Honorable mention: John Krasinski—A Quiet Place Part II; Christian Petzold—Undine; M. Night Shyamalan—Old; Joe Wright—Cyrano.


BEST PICTURE

NOMINEES
Belfast
CODA
Don’t Look Up
Drive My Car
Dune
King Richard
Licorice Pizza
Nightmare Alley
The Power of the Dog
West Side Story

WILL WIN
This was supposed to be easy. For months, it was looking like a potential battle between The Power of the Dog and Belfast, and as the latter faded, the former’s grip seemed secure. And then the whispers starting getting louder—CODA is a crowd-pleaser. CODA checks all the right boxes. A vote against CODA is a vote against disabled people. These aren’t the Oscars you’re looking for—and then CODA won Best Ensemble Cast at SAG and won again last weekend at the Producers’ Guild, and now, would you believe it, we’ve got a race.

But first: Does any other nominee have a chance? Not really. Belfast’s momentum seems to have completely fizzled. I can’t completely rule out West Side Story—Disney cleverly timed its streaming release (on both Disney+ and HBO!) to coincide with the voting period—but it’s still a remake (well, sort of) of a beloved movie that already won Best Picture 60 years ago. Everything else is a major long shot. This is really about whether CODA, the wily upstart with no stars that was released on a second-tier streaming network, can knock off The Power of the Dog, a classical wide-screen epic by an established director featuring a quartet of acting nominees that premiered on a more popular streaming network.

That’s a false dichotomy, of course. For one thing, The Power of the Dog is a weird little movie; sure, it’s a western, but it’s also restrained and withholding, refusing to offer any of the catharsis traditionally found in a Best Picture winner.

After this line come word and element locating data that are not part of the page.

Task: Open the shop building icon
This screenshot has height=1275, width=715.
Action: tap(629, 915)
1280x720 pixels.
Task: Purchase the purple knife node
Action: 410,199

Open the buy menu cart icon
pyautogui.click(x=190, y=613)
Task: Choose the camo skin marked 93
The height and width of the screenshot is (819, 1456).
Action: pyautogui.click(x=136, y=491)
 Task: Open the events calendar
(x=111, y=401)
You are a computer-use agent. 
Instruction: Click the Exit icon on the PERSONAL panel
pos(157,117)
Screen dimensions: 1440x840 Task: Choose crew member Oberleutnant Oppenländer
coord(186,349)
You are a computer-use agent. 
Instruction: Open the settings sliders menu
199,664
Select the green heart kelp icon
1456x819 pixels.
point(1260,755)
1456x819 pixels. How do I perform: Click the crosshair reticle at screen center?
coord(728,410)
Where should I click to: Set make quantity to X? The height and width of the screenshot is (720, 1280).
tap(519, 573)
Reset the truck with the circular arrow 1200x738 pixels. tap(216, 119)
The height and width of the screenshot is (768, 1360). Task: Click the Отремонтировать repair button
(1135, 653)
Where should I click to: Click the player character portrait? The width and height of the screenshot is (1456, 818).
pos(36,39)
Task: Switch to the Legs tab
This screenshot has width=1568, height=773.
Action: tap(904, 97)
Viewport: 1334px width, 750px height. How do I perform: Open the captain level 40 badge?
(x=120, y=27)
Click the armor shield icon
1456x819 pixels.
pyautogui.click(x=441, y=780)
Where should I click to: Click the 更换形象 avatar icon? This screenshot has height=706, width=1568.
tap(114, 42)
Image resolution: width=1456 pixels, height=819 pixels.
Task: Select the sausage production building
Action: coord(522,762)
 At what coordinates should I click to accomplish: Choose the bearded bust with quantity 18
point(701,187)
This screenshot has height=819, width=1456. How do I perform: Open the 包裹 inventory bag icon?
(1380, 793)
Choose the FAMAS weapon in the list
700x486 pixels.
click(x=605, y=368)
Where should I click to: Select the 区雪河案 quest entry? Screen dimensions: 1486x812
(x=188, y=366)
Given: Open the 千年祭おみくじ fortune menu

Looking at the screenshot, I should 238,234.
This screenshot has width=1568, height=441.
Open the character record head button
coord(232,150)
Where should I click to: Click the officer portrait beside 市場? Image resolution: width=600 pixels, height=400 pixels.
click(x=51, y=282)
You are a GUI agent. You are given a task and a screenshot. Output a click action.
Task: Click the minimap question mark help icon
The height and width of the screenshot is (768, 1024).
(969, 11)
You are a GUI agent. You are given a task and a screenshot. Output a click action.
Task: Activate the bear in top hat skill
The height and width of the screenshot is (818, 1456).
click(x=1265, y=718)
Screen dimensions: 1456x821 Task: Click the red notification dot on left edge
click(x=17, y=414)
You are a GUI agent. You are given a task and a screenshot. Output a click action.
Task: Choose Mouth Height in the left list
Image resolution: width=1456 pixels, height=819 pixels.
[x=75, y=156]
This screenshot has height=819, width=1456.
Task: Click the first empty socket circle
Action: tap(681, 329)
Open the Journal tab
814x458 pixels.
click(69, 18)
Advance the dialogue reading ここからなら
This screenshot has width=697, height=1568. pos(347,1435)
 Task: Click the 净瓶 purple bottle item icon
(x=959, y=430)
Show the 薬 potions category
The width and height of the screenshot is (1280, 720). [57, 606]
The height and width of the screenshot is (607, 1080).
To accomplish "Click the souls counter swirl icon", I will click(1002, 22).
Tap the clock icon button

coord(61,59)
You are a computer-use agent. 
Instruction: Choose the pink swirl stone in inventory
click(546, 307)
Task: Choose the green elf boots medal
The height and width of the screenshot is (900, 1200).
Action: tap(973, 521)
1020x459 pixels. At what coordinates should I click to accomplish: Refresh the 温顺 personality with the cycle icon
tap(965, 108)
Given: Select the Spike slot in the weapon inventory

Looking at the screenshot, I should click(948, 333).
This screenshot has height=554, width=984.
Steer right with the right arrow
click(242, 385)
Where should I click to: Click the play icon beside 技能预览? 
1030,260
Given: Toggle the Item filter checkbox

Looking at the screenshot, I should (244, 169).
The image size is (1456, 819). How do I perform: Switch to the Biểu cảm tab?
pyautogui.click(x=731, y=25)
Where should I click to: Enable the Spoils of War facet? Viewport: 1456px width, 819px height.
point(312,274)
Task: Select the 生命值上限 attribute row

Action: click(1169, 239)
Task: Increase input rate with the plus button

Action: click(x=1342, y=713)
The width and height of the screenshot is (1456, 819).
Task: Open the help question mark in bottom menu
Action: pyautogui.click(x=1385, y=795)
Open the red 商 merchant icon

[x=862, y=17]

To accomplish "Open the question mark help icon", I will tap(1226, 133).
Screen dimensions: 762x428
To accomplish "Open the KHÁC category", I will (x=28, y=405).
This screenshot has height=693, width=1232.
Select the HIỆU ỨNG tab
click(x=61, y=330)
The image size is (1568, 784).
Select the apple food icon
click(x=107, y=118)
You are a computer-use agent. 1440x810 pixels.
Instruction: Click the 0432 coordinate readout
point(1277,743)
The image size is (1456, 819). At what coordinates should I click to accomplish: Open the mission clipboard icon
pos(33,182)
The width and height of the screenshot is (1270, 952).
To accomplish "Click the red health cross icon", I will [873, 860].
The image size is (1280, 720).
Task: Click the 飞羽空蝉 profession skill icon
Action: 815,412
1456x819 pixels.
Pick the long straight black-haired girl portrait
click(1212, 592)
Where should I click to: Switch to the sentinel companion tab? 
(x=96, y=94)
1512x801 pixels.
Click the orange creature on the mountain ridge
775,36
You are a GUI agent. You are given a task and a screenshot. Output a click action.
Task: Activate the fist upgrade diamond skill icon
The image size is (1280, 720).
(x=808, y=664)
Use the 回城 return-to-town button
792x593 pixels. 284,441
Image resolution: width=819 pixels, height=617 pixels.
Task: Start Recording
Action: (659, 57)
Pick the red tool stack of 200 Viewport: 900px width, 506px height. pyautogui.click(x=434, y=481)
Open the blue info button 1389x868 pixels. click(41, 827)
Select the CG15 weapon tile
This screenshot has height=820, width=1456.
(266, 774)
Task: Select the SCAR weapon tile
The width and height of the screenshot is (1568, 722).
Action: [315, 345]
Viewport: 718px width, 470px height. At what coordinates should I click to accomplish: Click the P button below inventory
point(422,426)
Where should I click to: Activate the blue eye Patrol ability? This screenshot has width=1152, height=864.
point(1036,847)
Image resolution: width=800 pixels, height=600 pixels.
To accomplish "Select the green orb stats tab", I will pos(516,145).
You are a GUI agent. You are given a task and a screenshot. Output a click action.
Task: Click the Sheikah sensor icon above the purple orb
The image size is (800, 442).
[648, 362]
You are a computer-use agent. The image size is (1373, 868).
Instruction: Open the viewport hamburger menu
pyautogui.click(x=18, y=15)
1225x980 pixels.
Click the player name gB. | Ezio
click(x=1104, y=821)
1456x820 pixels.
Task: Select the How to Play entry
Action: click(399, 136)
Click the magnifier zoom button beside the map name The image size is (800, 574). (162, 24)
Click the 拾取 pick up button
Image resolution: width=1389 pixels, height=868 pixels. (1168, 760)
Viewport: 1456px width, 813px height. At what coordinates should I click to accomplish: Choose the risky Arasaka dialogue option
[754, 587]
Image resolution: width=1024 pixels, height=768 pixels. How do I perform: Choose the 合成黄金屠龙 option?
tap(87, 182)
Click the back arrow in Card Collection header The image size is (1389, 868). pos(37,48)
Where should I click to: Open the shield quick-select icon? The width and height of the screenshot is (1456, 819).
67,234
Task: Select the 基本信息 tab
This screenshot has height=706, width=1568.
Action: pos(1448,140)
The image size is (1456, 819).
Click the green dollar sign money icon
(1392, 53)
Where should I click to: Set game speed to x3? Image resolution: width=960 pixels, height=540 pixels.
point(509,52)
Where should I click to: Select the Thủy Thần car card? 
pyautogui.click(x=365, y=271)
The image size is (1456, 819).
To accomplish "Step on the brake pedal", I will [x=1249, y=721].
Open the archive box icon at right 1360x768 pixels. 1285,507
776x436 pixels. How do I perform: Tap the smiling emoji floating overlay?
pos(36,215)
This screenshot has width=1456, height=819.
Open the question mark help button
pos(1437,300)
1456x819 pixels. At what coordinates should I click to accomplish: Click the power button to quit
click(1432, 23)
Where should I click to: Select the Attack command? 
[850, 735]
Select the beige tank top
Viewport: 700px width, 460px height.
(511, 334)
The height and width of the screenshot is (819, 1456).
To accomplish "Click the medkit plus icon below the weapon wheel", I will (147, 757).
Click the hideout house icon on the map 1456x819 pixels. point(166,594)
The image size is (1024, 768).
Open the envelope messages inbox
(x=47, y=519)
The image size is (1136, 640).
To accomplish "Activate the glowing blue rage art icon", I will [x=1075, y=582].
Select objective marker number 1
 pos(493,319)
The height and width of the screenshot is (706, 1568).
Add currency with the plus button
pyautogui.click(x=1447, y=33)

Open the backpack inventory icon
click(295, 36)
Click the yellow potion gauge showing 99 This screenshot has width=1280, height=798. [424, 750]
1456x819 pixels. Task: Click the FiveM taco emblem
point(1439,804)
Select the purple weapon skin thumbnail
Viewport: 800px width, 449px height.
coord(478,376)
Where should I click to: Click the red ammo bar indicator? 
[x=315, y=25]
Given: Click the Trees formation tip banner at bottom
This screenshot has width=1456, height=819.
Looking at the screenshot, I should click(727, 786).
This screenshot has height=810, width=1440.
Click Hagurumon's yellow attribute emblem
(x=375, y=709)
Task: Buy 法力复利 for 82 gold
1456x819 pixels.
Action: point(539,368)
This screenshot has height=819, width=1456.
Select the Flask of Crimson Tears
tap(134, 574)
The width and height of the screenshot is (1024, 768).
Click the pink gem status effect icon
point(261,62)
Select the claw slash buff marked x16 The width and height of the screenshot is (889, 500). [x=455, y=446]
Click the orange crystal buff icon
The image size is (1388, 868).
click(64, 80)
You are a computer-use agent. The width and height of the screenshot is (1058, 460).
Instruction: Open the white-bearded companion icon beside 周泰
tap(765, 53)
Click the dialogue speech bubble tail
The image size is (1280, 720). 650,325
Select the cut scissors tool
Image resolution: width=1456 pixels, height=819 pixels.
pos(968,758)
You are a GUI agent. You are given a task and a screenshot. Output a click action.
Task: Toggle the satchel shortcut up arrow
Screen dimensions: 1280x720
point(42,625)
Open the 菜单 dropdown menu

CODA, by contrast, is the definition of a feel-good film, cresting with an audition scene that’s practically designed to provoke floods of tears and bursts of applause.

Then there’s the preferential ballot issue, and I’ve given up trying to decipher its labyrinthine machinations and deduce their impact on the results. I feel much the same about the precursors. Power of the Dog wasn’t even nominated at SAG, and though CODA won at the Producers Guild, I’m not sure how meaningful that is. (How much did it win by? What’s the extent of the overlap between the two bodies?) Besides, it isn’t as though the PGA has been an especially reliable bellwether of late; several recent winners—1917, La La Land, The Big Short—all fell short at the Oscars.

You can tie yourself in knots with this stuff; there’s a whole Oscar-blogging industry devoted to unraveling arcane statistics and extrapolating from random crumbs of data. That isn’t my game. I’m just asking myself one question: Do I think Academy members are more likely to select CODA or The Power of the Dog for Best Picture? It’s impossible for me to fully divorce head from heart in this speculation, but in the end, I just don’t believe CODA has the votes. The Power of the Dog takes it.

SHOULD WIN
West Side Story would get my vote, but The Power of the Dog is a terrific movie, so if it does hold on for the victory, I’ll be quite pleased. I could say the same for Licorice Pizza or Drive My Car, both of which I greatly admire. My opinions on the rest range from “That was pretty good” (CODA, Dune, Belfast, Nightmare Alley) to “That could have been worse” (King Richard) to “That was Don’t Look Up” (Don’t Look Up). So if CODA in fact scores the upset, just remember, it could have been worse.

MOVIEMANIFESTO’S BALLOT
For this, you’ll need to wait for my top 10 list, which will (finally!) be unveiled next month. But in the meantime, if you’re absolutely starved for my opinions on the year’s best movies, by all means check out the podcast I appeared on with the good folks at SportsAlcohol.com, where we discuss some terrific films and also The Green Knight.


I’ll be back on Sunday with an omnibus post collecting all of my predictions and preferences. Happy watching!